Noch vor gar nicht allzu langer Zeit fuhr man zum Autokaufen zum Händler seines Vertrauen ins nächst gelegene Autohaus. Heute kann man dies gemütlich von der Couch aus tun – oder vom Café ums Eck. Bequem vom Computer aus. Das Internet eröffnet allerdings noch mehr Möglichkeiten: Während man früher dem Händler vertrauen musste, dass das Angebot fair und preiswert ist, kann man heute einfach und schnell Angebote auf der ganzen Welt vergleichen. Die Gemeinschaft kann dementsprechend eine große Kraft entwickeln.

Diesen Gedanken haben zwei Wiener aufgegriffen und um den Crowd-Faktor erweitert. Das Startup von Dejan Stojanovic und Karl-Michael Molzer nennt sich crowd-o-moto. Die beiden haben ihre Berufe im Investment-Banking und in der Juristerei für ihren Traum aufgegeben. Dejan Stojanovic ist in der Wiener Startup-Szene kein Unbekannter, immerhin organisiert er die FuckUp Nights in Wien. Eine Eventreihe, bei der Gründer, deren Startup gescheitert ist, von ihren Learnings erzählen.

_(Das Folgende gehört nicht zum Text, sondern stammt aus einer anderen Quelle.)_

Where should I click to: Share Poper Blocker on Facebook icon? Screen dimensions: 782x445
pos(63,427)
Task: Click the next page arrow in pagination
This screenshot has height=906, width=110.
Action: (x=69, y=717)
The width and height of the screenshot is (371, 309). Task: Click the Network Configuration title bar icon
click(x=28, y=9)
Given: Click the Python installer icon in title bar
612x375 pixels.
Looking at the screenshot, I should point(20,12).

Crowd-o-moto versteht sich als Analogie zum “crowd-buying” – Ziel ist die Bündelung der Kaufkraft zu einer Gemeinschaft: Je mehr Käufer, desto günstiger das Angebot. Dem Brutkasten beantwortet Co-Gründer Dejan Stojanovic womit crowd-o-moto Geld verdient, aber auch, was er für Learnings aus den FuckUp Nights mitgenommen hat.

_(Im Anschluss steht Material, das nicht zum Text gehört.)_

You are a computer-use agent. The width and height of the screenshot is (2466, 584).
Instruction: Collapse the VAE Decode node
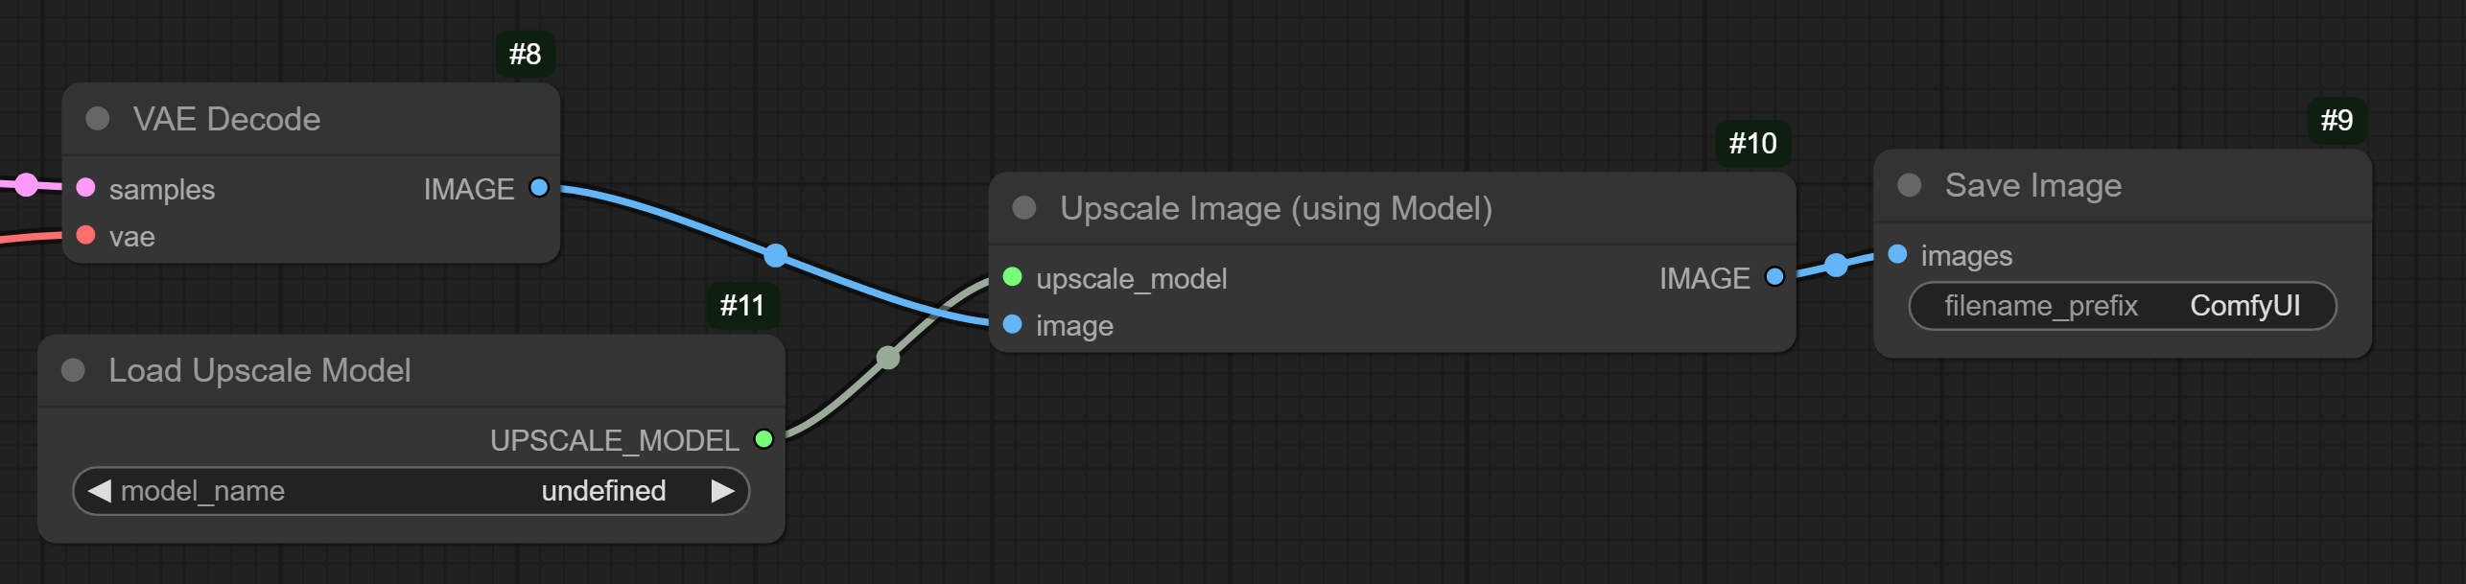(97, 119)
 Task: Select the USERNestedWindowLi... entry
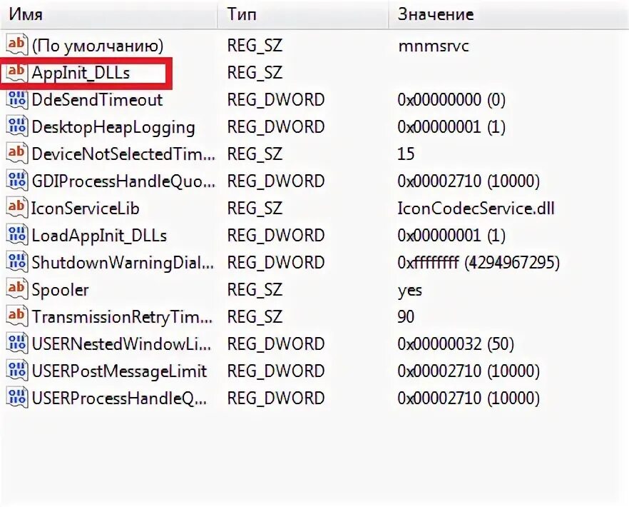[123, 343]
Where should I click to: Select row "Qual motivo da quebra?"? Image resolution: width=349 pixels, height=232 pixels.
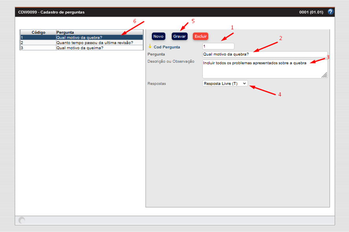(98, 38)
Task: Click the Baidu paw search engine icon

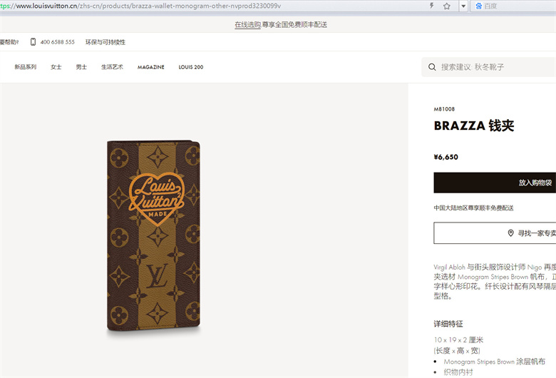Action: 478,6
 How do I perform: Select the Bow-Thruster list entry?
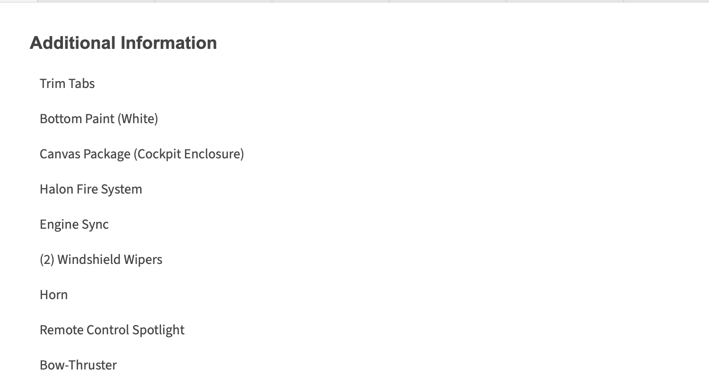pyautogui.click(x=78, y=365)
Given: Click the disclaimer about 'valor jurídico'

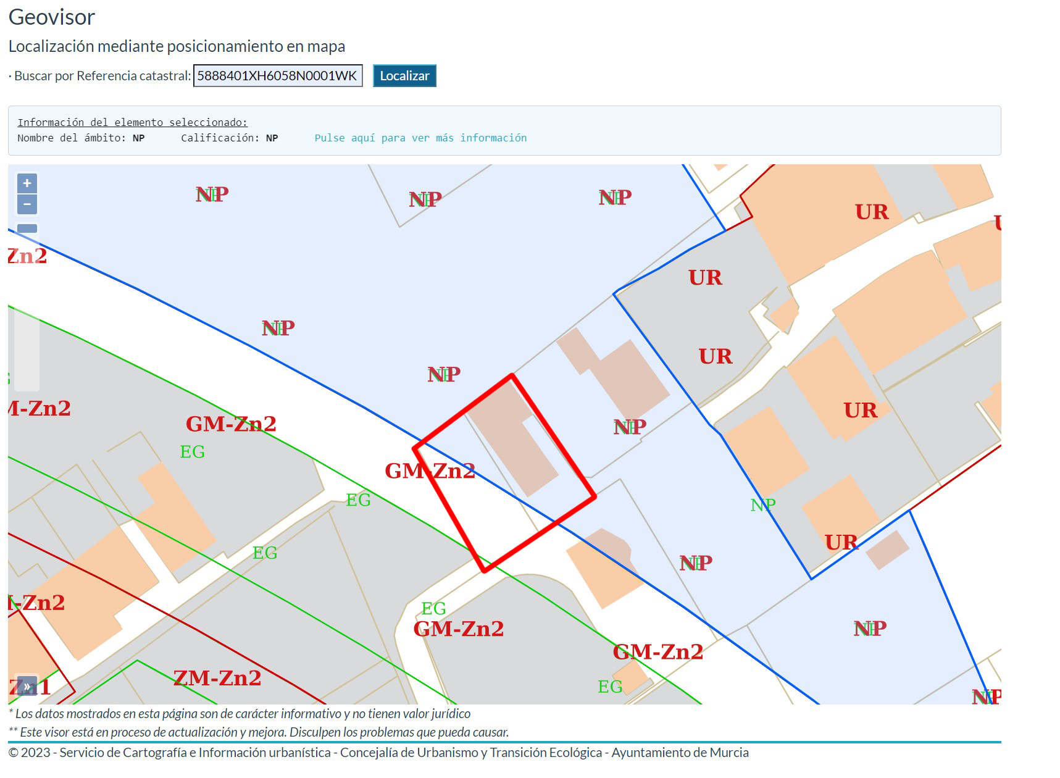Looking at the screenshot, I should (x=240, y=714).
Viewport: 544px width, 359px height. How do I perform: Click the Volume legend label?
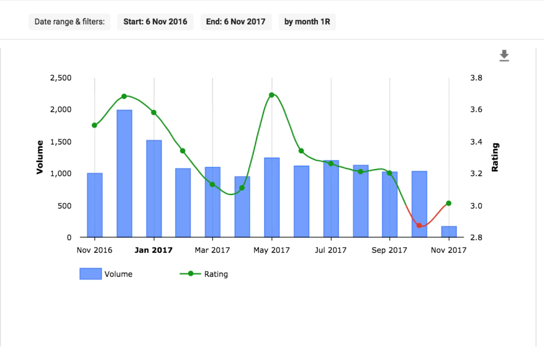(118, 274)
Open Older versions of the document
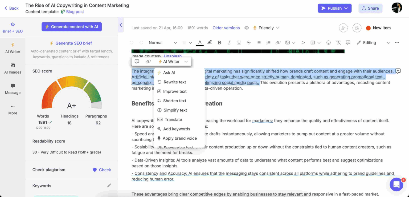This screenshot has width=409, height=197. 226,28
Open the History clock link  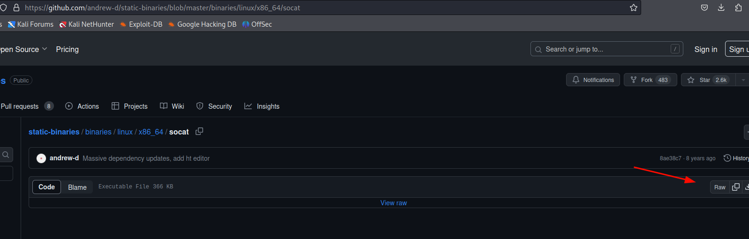736,158
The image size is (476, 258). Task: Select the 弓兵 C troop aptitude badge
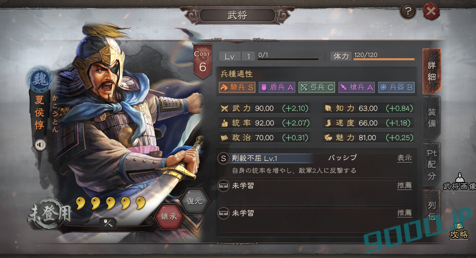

Euer Elevator Pitch: Was macht ihr und welches Problem löst ihr damit?

crowd-o-moto ist die erste nachfragegesteuerte Online-Plattform für Neuwagen. Wir unterstützen KäuferInnen bei ihrer Suche nach einem Neuwagen und vereinfachen mit unserer Plattform den gesamten Kaufprozess.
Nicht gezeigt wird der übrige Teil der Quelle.